Report maps FinTech revenue models that are getting traction with US consumers

Omidyar Network, the impact investing firm established by Pierre Omidyar, the founder of eBay, and Oliver Wyman, the global management consultancy, today released “Breaking New Ground in FinTech: A Primer on Revenue Models that Create Value and Build Trust.” The research report maps out a new set of practices by consumer FinTech firms, who are aligning their revenue strategies with real value creation for consumers as a competitive advantage to increase customer traction and future-proof their business.

Today, nearly 140 million adult Americans struggle with some aspect of their financial lives, such as paying bills on time or saving for emergencies. At the same time, these same households pay roughly $175 billion annually in fees and interest for financial products and services, which too often fail to improve their situations. The study has found, however, that using the right combination of financial health-focused FinTech products can yield the average household with a median of $45,000 in post-tax income at least $2,000 in savings annually. In order to provide this benefit at scale, mass-market FinTechs must design revenue models that are both economically sustainable and that reinforce consumers’ trust rather than threaten it, a tricky task in an industry that is ranked by consumers as the least trusted.

“Being the newcomer in an industry that is often plagued by ‘gotcha’ fees and with the lowest levels of trust among consumers is not an easy task for FinTechs, and is a reason why aligning incentives with consumers’ real needs is crucial for success,” said Tilman Ehrbeck, partner at Omidyar Network. “Embedding this principle early in the business culture is key to building and retaining consumer trust over time, a lesson that, if put in practice from the get-go, will avoid fixing fundamentals later.”

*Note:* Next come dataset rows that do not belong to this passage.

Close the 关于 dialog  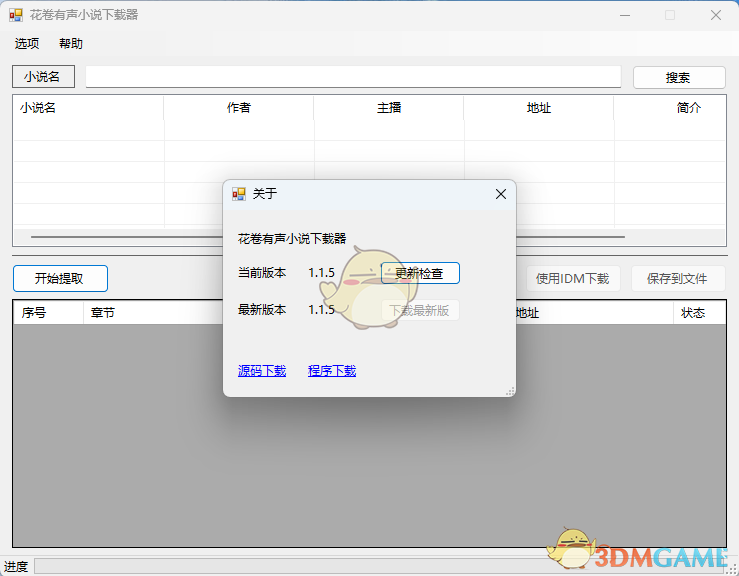pyautogui.click(x=501, y=194)
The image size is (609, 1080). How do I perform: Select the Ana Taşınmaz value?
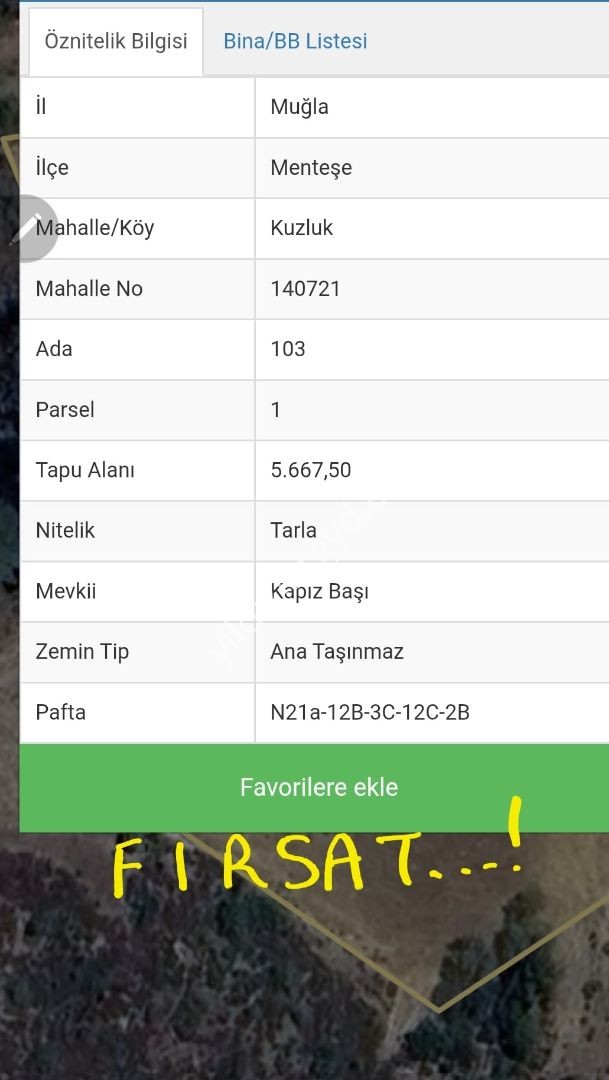[337, 652]
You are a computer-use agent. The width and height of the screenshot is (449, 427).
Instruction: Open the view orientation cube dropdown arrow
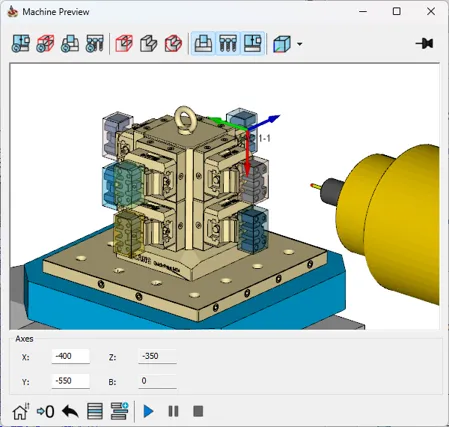point(299,44)
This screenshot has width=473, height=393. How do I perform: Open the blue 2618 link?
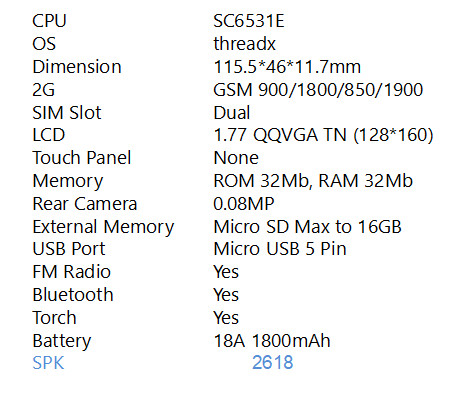pyautogui.click(x=272, y=363)
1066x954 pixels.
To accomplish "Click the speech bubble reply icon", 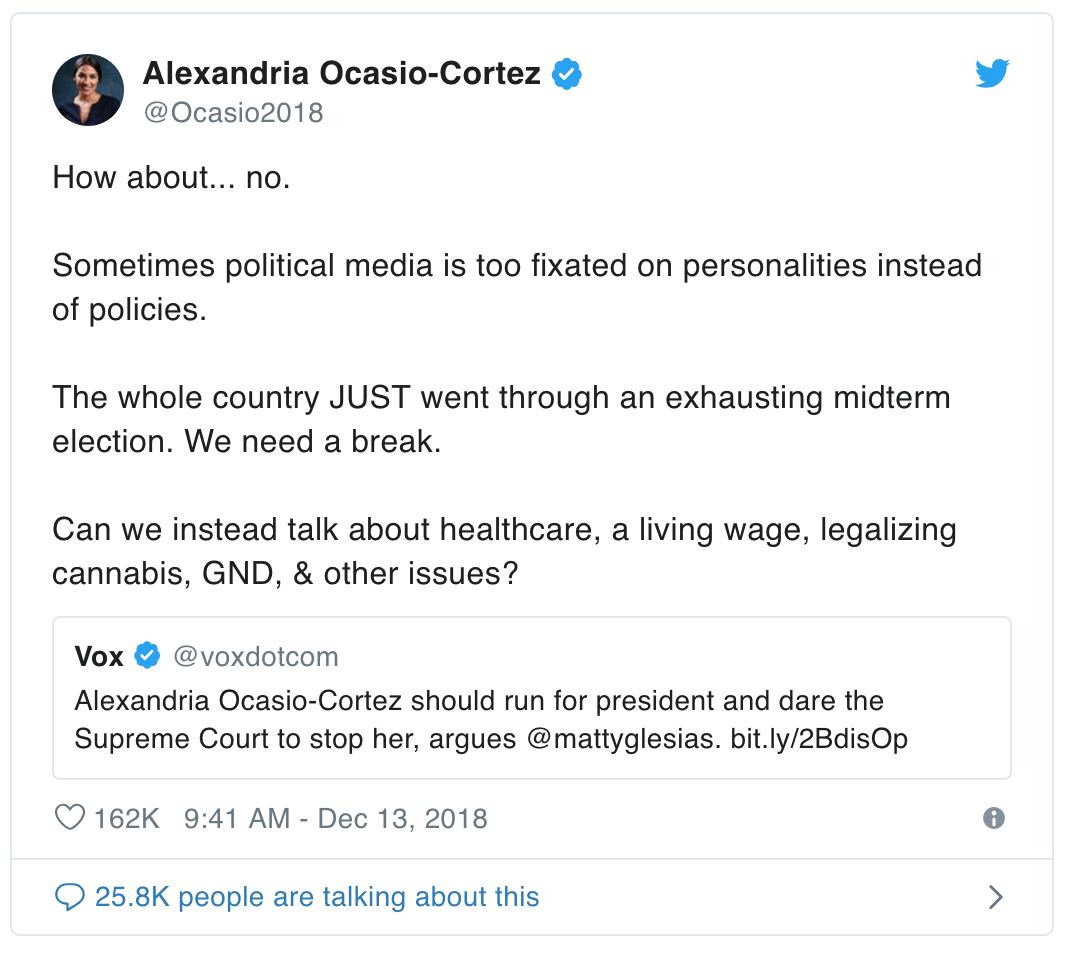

“Breaking New Ground in FinTech” offers a simple framework for thinking of revenue models, defined by what value is created, who will pay for it, and how they will do so. It outlines the three basic payer options—consumers themselves, third-party sellers who want access to consumers, or third-party beneficiaries who derive value from better-served consumers (for example, employers who see productivity gains from financial wellness programs). It also evaluates eight payment models that have reached traction, identifying keys to success relevant across all of them.

“Many current financial-health tools offer products for one specific need. So building strong linkages to other companies that provide broader solutions is a win-win,” said Aaron Fine, partner at Oliver Wyman. “Trusted referrals provide great additional value to the consumers as well as a source of revenue that the firm can feel good about—avoiding conflicts of interest.”

The report highlights trends from data compiled from 350 leading FinTechs, 11 case studies from frontier firms, advice from founders and investors collected during interviews and workshops with more than 50 entrepreneurs and sector leaders, and focus groups and digital diaries with dozens of consumers across income ranges and geographies. The research distills approaches on how to embed commitment to financial health into the company’s core strategy and how to mitigate the risks of their revenue models to customers.

The analysis of the market landscape found that:

  • Sixty-five percent of FinTechs charge consumers directly for their services.
  • Approximately, 3/4 of FinTechs rely on one material source of revenue (such as charging consumers directly). One quarter of surveyed companies rely on multiple sources of revenue and, interestingly enough, have raised on average twice as much investor funding.
  • FinTechs that have raised the most funding to date build a lower cost (and often better) version of an existing financial product that consumers already pay for today, not a new solution with an unfamiliar value proposition.
  • Mass market-focused providers were more likely than the average FinTech to rely on consumer income.

“One of the important trends we uncovered is that successful FinTech firms are not shying away from charging consumers directly for their services,” explained Sarah Morgenstern, investments principal at Omidyar Network. “The key difference is that they go above and beyond the established mindset around fee transparency to hit home to consumers what the real value-add is for them—a bolder way to build consumer trust.”

According to the report, common traits of the FinTech firms at the forefront of mass market solutions also include a more curated approach to selecting third-party seller relationships. They rely more on referral models that shift from advertising to advising, which helps to resolve potential conflicts between the interests of sellers and the financial health of their consumers.

In addition, FinTechs that use third-party beneficiary models are changing the conversation from how their solutions benefit consumers, to how they benefit everyone. For example, by showcasing not only the impact of their solutions on employees, but also on the financial prospects of their employers, FinTechs are unlocking new revenue pools. The report shows that FinTech firms serving mass-market consumers are forging the path for others in the space, with 43 percent of them adopting revenue strategies that charge third-party beneficiaries against 26 percent of broader consumer FinTech companies.

The report also identifies challenges ahead for the industry. While the report anticipates that viability of specific revenue models will continue to evolve, competition is poised to significantly increase, especially as new players such as the social media and e-commerce platforms enter the field. New technologies and the shift from “unbundling” to “rebundling” FinTech solutions may also shape the feasibility of different revenue model approaches.